Throughout the study process, the authors were aware of our own positions and reflected on how these could influence the study design, conduct and analysis. All three authors work with the Cochrane Consumers and Communication group, so we support the informed involvement of patients in healthcare, and we are also advocates for childhood vaccination. It is possible that our perspectives as researchers in favour of vaccination may have influenced the manner in which we collected and interpreted the data or the implications for future research and practice which we have drawn.

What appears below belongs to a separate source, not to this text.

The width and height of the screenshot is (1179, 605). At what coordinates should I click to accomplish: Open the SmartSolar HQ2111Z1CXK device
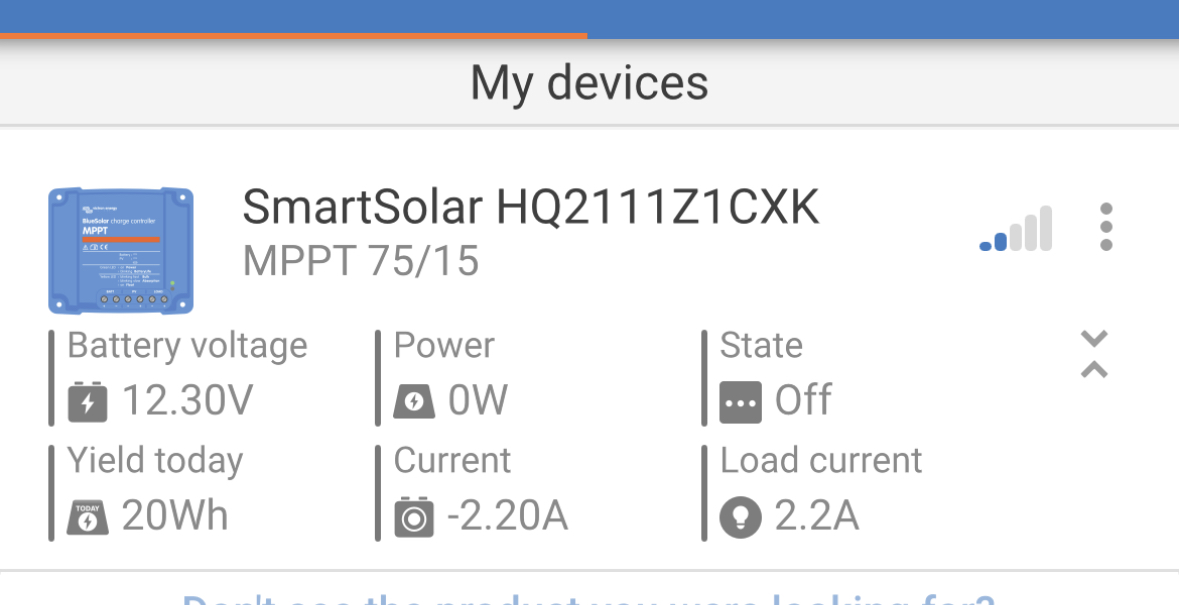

This was the first known study to explore how parents and professionals experienced vaccination communication, identify those aspects of the experience that were important to them, and translate these into outcomes. We found that most outcomes raised in the focus groups were not measured in existing vaccination communication trials. There may be several reasons for this, including lack of known or validated measurement methods and limitations on the number of outcomes a given trial can assess. However, lack of awareness on the part of researchers is another key contributor to the relatively narrow range of outcomes generally selected for trial evaluations. This study provides valuable insight into what different stakeholders want and value from a vaccine communication intervention: outcomes related to attitudes or beliefs and decision-making were discussed most frequently and are a shared concern of parents and professionals. The outcomes identified in this study can be integrated with additional outcomes from vaccination and health communication research for organisation into a taxonomy , prioritisation into a Core Outcome Set , and assessment in trials.
We would like to acknowledge Dr Claire Glenton, for her advice on aspects of the focus group analysis, and Dr Dianne Lowe, for her assistance with focus group facilitation. We would like to thank all our focus group participants, and the Victorian Department of Education and Training for their recruitment support. This study was a part of the larger Communicate to Vaccinate (COMMVAC) 2 project, and we would like to thank the COMMVAC team for their support.